## Task directions
What is needed is an exact copy of the lines from the one containing "Danza (874, 2120)" through the last line of the entries below, both included.

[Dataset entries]
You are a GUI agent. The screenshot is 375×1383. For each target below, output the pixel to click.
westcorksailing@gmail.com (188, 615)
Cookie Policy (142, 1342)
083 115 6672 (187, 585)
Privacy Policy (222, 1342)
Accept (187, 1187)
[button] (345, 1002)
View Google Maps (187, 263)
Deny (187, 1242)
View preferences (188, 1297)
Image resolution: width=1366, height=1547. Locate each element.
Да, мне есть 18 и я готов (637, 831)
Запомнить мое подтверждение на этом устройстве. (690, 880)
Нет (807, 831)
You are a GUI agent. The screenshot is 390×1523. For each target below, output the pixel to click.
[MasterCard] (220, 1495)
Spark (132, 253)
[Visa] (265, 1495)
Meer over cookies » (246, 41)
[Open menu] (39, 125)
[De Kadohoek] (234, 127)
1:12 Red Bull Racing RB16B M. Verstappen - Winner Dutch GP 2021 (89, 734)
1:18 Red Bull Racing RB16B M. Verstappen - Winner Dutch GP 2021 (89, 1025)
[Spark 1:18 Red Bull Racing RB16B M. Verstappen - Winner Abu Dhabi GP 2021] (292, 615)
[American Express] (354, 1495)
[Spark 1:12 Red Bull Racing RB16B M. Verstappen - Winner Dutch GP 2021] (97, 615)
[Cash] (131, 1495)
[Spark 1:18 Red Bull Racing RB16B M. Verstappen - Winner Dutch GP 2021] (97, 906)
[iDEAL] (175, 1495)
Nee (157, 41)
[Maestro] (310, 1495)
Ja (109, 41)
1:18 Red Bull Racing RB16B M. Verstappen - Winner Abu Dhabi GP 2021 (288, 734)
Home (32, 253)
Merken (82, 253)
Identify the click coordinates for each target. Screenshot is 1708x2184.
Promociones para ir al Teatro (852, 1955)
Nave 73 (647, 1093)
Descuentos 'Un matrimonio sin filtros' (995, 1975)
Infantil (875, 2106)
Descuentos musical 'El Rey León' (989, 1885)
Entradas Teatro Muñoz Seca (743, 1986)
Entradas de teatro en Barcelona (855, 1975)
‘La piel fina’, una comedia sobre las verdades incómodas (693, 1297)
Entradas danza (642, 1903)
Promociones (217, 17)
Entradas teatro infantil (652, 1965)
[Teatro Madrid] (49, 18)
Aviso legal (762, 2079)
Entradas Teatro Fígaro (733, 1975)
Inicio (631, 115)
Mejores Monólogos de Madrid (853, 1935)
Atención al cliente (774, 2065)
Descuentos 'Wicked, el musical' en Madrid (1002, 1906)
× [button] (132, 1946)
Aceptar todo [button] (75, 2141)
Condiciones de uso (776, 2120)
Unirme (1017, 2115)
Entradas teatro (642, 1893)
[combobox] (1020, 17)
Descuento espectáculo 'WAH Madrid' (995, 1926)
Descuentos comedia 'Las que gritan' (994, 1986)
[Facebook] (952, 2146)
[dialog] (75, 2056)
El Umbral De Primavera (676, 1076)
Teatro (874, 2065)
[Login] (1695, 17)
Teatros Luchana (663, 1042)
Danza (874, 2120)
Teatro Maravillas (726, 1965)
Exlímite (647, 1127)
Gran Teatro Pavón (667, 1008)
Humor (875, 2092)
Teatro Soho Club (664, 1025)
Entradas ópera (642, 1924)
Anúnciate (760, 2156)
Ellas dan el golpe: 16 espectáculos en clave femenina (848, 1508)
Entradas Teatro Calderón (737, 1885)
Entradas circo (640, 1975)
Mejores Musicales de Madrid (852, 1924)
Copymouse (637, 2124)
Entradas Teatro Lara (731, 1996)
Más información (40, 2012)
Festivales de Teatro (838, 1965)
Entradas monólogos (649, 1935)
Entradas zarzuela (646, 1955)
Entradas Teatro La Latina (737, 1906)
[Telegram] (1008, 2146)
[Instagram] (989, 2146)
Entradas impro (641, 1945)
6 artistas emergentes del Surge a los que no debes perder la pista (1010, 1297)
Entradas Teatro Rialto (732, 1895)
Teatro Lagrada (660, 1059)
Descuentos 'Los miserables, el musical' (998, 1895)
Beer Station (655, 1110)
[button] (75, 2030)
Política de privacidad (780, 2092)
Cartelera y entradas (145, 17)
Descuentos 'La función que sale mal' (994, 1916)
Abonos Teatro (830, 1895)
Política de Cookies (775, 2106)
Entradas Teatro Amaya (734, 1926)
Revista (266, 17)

## Written response
Danza (874, 2120)
Teatro Maravillas (726, 1965)
Exlímite (647, 1127)
Gran Teatro Pavón (667, 1008)
Humor (875, 2092)
Teatro Soho Club (664, 1025)
Entradas ópera (642, 1924)
Anúnciate (760, 2156)
Ellas dan el golpe: 16 espectáculos en clave femenina (848, 1508)
Entradas Teatro Calderón (737, 1885)
Entradas circo (640, 1975)
Mejores Musicales de Madrid (852, 1924)
Copymouse (637, 2124)
Entradas Teatro Lara (731, 1996)
Más información (40, 2012)
Festivales de Teatro (838, 1965)
Entradas monólogos (649, 1935)
Entradas zarzuela (646, 1955)
Entradas Teatro La Latina (737, 1906)
[Telegram] (1008, 2146)
[Instagram] (989, 2146)
Entradas impro (641, 1945)
6 artistas emergentes del Surge a los que no debes perder la pista (1010, 1297)
Entradas Teatro Rialto (732, 1895)
Teatro Lagrada (660, 1059)
Descuentos 'Los miserables, el musical' (998, 1895)
Beer Station (655, 1110)
[button] (75, 2030)
Política de privacidad (780, 2092)
Cartelera y entradas (145, 17)
Descuentos 'La función que sale mal' (994, 1916)
Abonos Teatro (830, 1895)
Política de Cookies (775, 2106)
Entradas Teatro Amaya (734, 1926)
Revista (266, 17)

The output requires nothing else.